Silver trades with a mild negative bias for the second successive day on Wednesday, though the lack of follow-through selling warrants some caution for aggressive bearish traders. The white metal manages to hold above the overnight swing low and hovers around the $24.80-$24.85 region during the early European session.
From a technical perspective, the downtick could be solely attributed to some profit-taking amid a slightly overbought Relative Strength Index (RSI) on the daily chart. That said, this week's sustained move and acceptance above the $24.30-$24.40 strong horizontal barrier was seen as a fresh trigger for bulls. Moreover, the XAG/USD, so far, has managed to hold its neck above the previous YTD peak, around the $24.65 zone, and seems poised to prolong its recent upward trajectory witnessed over the past month or so.
Hence, any further pullback is likely to attract fresh buyers and remain limited near the $24.40-$24.30 resistance breakpoint, now turned support. The said area should now act as a pivotal point, which if broken decisively might prompt some technical selling and make the XAG/USD vulnerable to weaken below the $24.00 mark, towards testing the weekly low, around the $23.60-$23.55 area. The corrective decline could get extended further towards the $23.15 intermediate support en route to the $23.00 round-figure mark.

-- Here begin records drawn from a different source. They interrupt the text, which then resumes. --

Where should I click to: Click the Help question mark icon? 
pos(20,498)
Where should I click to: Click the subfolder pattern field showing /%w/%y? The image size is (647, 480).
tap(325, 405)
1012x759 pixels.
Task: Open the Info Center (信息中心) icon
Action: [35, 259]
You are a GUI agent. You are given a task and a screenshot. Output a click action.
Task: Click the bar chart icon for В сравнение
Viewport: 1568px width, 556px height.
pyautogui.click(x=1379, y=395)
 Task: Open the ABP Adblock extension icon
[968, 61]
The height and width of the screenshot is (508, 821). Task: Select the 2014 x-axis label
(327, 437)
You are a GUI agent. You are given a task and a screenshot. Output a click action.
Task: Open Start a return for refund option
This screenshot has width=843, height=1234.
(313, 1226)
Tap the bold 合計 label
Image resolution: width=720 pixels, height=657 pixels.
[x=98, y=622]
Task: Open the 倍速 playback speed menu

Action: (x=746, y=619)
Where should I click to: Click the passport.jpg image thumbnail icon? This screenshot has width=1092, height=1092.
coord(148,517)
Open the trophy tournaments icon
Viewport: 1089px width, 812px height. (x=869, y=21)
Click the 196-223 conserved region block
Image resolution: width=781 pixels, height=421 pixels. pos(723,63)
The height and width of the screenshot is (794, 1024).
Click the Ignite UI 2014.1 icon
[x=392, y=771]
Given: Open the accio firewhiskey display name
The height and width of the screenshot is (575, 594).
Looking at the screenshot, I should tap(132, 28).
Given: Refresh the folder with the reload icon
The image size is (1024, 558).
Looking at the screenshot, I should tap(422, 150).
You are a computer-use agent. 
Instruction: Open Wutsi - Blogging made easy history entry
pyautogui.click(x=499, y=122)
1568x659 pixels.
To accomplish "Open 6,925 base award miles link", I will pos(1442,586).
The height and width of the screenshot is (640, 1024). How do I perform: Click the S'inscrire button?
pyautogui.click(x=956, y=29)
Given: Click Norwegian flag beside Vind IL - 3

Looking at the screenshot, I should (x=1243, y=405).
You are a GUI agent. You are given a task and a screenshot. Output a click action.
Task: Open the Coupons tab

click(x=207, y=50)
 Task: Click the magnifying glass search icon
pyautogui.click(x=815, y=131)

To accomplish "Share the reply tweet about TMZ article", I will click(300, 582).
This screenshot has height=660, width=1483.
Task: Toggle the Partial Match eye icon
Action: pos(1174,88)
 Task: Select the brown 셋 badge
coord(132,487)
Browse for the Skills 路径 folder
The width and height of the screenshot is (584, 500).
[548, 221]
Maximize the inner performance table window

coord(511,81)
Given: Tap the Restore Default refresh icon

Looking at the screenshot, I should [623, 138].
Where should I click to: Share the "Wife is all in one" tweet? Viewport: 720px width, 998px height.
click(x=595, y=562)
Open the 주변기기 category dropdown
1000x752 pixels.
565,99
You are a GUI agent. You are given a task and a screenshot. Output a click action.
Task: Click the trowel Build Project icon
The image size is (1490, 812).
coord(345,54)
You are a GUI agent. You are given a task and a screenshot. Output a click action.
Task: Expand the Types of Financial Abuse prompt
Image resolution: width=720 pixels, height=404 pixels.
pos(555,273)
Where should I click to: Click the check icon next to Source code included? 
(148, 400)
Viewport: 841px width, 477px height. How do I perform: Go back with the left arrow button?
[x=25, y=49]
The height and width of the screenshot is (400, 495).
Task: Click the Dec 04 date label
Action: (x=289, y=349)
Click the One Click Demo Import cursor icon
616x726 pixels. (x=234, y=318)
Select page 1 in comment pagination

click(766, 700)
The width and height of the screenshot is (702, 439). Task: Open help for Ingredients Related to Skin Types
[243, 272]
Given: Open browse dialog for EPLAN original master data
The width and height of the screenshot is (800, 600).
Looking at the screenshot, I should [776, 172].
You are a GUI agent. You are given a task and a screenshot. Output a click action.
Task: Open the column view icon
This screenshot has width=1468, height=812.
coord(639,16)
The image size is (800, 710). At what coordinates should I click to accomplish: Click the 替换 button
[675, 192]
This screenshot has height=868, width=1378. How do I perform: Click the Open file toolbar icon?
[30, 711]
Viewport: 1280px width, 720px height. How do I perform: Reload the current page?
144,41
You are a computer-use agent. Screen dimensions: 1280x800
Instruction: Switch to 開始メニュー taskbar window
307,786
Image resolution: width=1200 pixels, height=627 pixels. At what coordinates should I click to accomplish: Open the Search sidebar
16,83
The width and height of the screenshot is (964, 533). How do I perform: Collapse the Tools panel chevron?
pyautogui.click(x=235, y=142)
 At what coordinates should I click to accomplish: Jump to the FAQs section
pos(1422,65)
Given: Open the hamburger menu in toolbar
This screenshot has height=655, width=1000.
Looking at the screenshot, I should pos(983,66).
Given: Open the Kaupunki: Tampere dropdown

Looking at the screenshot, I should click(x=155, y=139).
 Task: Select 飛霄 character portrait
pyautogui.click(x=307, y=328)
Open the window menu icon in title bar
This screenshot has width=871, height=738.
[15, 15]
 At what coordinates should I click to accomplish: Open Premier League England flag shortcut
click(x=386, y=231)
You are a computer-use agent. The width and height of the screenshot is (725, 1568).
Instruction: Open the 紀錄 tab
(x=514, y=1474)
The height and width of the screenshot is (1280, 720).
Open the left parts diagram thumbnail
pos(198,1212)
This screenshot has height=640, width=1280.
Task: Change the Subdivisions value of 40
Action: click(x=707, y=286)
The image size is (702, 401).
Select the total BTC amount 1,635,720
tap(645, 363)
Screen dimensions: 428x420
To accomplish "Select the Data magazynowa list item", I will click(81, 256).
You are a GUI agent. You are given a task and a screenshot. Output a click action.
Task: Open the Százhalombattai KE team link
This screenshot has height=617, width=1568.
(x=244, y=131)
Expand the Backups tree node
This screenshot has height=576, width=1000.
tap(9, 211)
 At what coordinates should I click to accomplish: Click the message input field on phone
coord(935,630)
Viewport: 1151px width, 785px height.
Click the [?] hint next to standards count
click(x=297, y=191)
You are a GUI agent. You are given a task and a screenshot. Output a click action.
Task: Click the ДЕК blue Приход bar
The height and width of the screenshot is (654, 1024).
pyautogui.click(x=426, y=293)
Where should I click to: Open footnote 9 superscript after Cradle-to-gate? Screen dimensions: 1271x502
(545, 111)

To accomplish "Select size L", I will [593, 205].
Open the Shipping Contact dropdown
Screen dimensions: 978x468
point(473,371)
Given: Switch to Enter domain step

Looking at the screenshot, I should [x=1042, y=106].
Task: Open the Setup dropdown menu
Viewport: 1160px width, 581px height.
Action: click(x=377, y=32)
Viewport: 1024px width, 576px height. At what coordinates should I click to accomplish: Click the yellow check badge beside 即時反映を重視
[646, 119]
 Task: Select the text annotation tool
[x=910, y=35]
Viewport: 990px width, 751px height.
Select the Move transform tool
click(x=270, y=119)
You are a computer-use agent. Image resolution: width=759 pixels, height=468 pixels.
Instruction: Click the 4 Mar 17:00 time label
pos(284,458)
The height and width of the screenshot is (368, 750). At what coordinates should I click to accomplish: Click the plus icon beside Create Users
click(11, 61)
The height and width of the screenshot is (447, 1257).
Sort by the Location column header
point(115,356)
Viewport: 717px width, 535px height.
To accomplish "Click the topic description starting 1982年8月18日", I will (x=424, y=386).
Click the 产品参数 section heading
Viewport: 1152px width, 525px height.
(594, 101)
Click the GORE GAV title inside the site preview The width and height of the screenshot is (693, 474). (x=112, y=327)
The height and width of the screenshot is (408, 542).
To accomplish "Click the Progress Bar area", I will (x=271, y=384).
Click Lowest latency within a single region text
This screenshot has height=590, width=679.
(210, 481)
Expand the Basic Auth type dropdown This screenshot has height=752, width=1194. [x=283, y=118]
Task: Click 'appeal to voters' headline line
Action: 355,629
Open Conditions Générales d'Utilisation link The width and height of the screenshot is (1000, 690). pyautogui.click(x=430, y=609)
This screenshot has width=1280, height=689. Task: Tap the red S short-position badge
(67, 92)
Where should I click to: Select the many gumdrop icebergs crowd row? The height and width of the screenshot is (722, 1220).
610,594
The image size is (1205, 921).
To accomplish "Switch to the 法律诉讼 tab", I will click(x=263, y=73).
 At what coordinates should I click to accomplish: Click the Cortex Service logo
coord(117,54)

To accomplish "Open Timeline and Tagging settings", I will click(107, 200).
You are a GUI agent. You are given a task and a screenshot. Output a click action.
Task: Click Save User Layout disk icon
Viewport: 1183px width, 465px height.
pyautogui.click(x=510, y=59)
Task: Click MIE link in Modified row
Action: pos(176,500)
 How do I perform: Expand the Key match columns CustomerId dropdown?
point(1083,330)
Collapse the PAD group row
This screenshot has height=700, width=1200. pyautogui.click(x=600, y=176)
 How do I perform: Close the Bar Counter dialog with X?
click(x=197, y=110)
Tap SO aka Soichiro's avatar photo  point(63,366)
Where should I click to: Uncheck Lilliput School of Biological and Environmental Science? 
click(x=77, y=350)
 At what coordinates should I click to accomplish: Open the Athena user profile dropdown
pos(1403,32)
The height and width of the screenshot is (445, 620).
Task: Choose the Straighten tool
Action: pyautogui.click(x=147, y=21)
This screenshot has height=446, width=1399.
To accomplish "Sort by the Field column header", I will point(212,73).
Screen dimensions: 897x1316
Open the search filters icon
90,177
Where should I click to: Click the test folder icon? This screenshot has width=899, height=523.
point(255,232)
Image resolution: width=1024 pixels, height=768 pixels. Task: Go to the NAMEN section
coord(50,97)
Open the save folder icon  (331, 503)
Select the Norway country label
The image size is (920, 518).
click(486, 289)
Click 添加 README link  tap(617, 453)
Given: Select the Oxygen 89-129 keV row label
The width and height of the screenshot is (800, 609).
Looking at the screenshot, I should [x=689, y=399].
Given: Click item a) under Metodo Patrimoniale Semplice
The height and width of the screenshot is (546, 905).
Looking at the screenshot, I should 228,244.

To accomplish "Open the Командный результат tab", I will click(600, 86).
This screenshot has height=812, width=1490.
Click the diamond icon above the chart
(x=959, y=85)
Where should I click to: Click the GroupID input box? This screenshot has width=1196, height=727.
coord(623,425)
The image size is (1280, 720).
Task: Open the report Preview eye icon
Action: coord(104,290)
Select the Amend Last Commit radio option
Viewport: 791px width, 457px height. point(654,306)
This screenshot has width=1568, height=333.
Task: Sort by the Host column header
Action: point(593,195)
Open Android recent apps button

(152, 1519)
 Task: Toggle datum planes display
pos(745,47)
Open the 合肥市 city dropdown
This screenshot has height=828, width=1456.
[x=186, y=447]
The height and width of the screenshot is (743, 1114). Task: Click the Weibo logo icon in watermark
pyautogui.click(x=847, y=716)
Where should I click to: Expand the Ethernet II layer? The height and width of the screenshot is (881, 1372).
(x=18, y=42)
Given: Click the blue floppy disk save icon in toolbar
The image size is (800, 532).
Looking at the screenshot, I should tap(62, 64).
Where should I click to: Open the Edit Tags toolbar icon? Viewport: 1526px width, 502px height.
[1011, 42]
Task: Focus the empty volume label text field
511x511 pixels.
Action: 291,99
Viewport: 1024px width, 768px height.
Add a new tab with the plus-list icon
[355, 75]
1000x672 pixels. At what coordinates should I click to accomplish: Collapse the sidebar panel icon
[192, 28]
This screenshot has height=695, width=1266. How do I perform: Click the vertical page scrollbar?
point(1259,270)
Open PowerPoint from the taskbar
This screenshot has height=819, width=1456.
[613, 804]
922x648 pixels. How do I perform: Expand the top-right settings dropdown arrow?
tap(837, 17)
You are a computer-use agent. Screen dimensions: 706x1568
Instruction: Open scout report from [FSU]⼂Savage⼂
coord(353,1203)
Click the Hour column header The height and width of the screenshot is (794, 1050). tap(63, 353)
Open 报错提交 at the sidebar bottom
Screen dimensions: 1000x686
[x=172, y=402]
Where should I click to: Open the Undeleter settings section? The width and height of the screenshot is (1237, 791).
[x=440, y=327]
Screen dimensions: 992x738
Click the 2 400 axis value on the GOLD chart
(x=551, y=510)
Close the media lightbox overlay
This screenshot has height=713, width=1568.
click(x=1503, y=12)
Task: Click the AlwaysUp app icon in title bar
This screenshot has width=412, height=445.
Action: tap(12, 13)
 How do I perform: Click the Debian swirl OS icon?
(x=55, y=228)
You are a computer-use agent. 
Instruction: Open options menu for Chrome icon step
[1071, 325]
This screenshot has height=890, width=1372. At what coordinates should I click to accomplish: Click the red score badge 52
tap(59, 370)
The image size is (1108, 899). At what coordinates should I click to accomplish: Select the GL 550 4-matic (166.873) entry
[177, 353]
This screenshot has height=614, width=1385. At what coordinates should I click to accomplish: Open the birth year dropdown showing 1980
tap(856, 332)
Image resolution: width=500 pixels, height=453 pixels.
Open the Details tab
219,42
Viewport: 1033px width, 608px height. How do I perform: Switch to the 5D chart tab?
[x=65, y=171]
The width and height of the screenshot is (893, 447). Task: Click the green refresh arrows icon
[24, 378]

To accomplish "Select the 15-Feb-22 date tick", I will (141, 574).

Bullish traders, meanwhile, might now wait for some follow-through buying beyond the $25.10-$25.15 region, or a nearly one-year high touched on Wednesday, before placing fresh bets. The XAG/USD might then aim to surpass an intermediate barrier near the $25.35-$25.40 zone and reclaim the $26.00 round-figure mark for the first time since April 2022. The next relevant hurdle is pegged near the $26.20 area ahead of the $26.40-$26.50 region and the 2022 swing high, just ahead of the $27.00 round-figure mark.